Lebanon has been without a functioning government since Hariri led his coalition, backed by the United States and Saudi Arabia, to victory in a June parliamentary election against Hezbollah and its allies.
Politicians from both sides said Hariri had now clinched a deal with the opposition on the new government’s make-up.
A government acceptable to all main parties is seen as key to maintaining stability in a country facing sectarian and political tensions, as well as a huge debt burden.
“The government is as good as formed,” member of parliament Okab Sakr, who is close to Hariri, told New TV station. “It’s all about the final touches now and its formation will be completed this weekend.”
Other MPs from both camps made similar remarks with some saying it could take a two or three more days.
Leaders of the opposition, including Hezbollah chief Sayyed Hassan Nasrallah, agreed to join the proposed government during a meeting on Friday night. “Participants at the talks have agreed to forge ahead with the formation of the national unity government in accordance with the regulations that were agreed upon during the negotiations that had been conducted,” Hezbollah said in a statement early on Saturday.
Hezbollah, which the United States still lists as a terrorist group, was part of the outgoing government.
A senior aide to Christian opposition leader Michel Aoun met Hariri later and relayed to him the opposition’s decision and its acceptance of the portfolios offered to them by the prime minister-designate.
Hariri’s spokesman Hani Hammoud described the meeting as very positive and said: “I expect the formation of the government soon.”
But other sources said Hariri had not yet been given the names of Aoun’s proposed ministers and expected the government to be ready by early next week at the latest.
Hariri has spent more than four months trying to broker a deal with the opposition to join a unity cabinet.
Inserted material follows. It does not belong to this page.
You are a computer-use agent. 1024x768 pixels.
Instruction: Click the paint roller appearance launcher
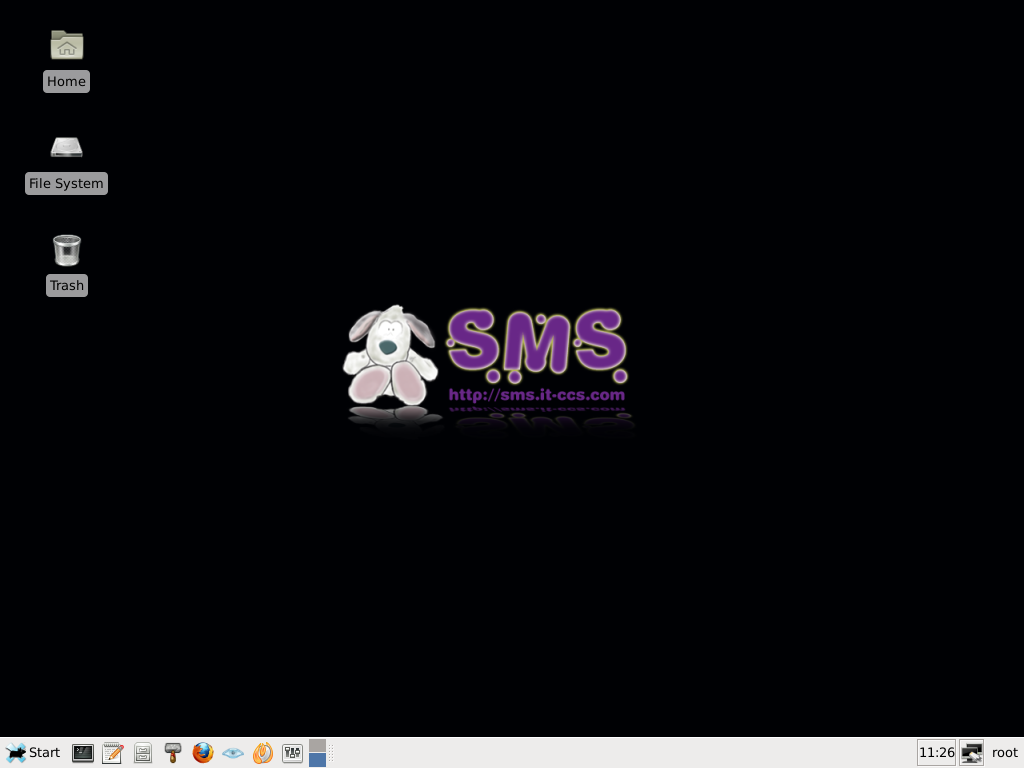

A warming of ties in recent weeks between the two sides’ main backers, Syria and Saudi Arabia, helped to ease the rift in Beirut and led eventually to the breakthrough.
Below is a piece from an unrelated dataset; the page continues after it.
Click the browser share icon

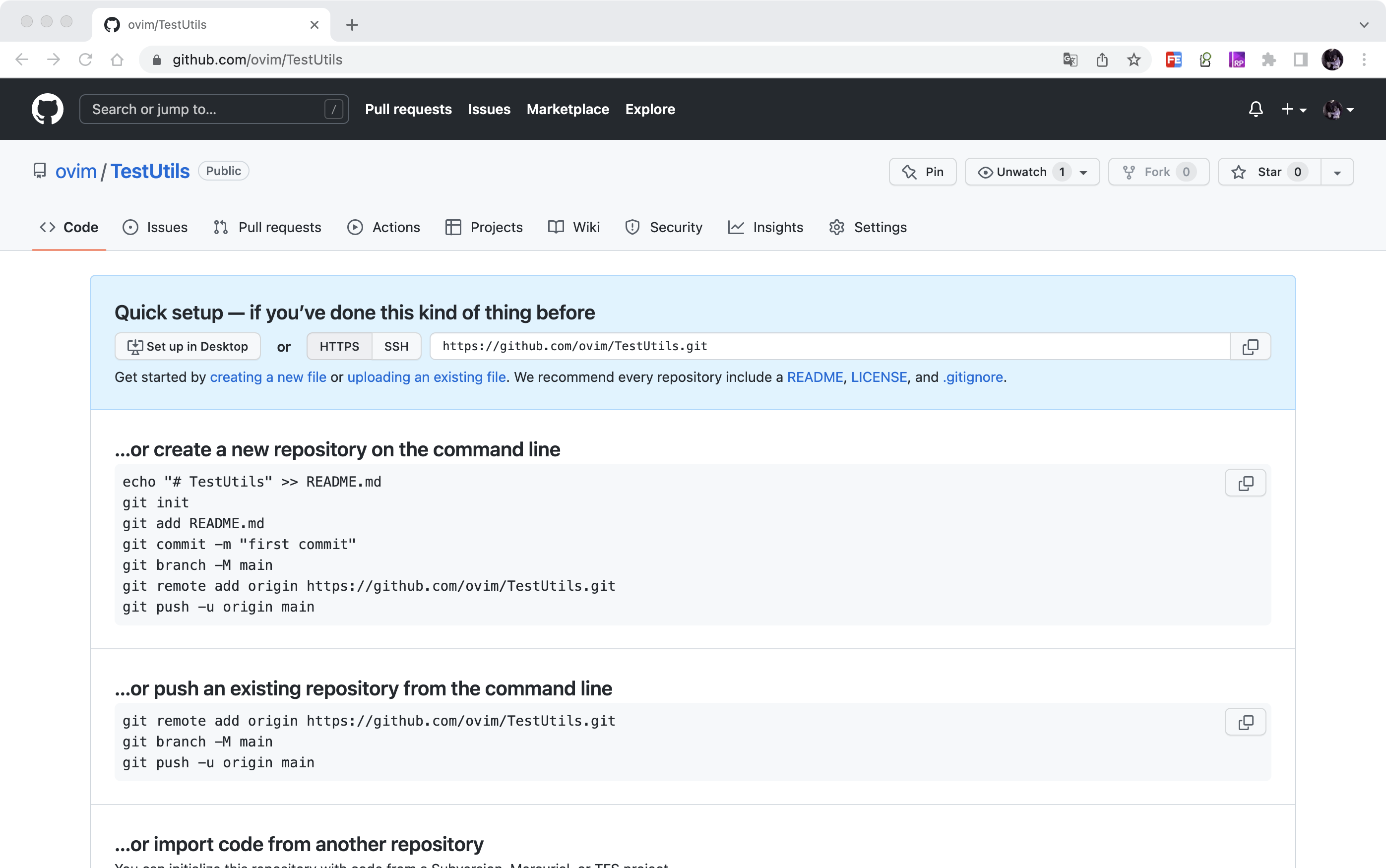[1102, 60]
The rival factions agreed in July on the broad division of seats in the new cabinet. But Hariri, son of assassinated billionaire politician Rafik al-Hariri, had struggled to reach agreement with opposition politicians on the details.
At the heart of the dispute were the demands of Aoun, an ally of Hezbollah. Aoun’s Free Patriotic Movement holds more seats in parliament than any other Christian party.
The new 30-minister cabinet is set to include 15 ministers from Hariri’s coalition, 10 from the opposition including two Hezbollah ministers, and five, including the key interior and defence portfolios, will be nominated by President Michel Suleiman.
Incumbents Ziad Baroud and Elias al-Murr, loyal to the president, are set to keep their interior and defence portfolios, while new foreign and finance ministers are expected to be named.
Hariri had named Raya Hassan as finance minister, responsible for managing Lebanon’s public debt burden, in an earlier proposal that was rejected by the opposition.
Parliament Speaker Nabih Berri, the main Shi’ite Muslim ally of Hezbollah, is set to name the new foreign minister who was likely to be retired university professor Ali al-Shami, the sources said.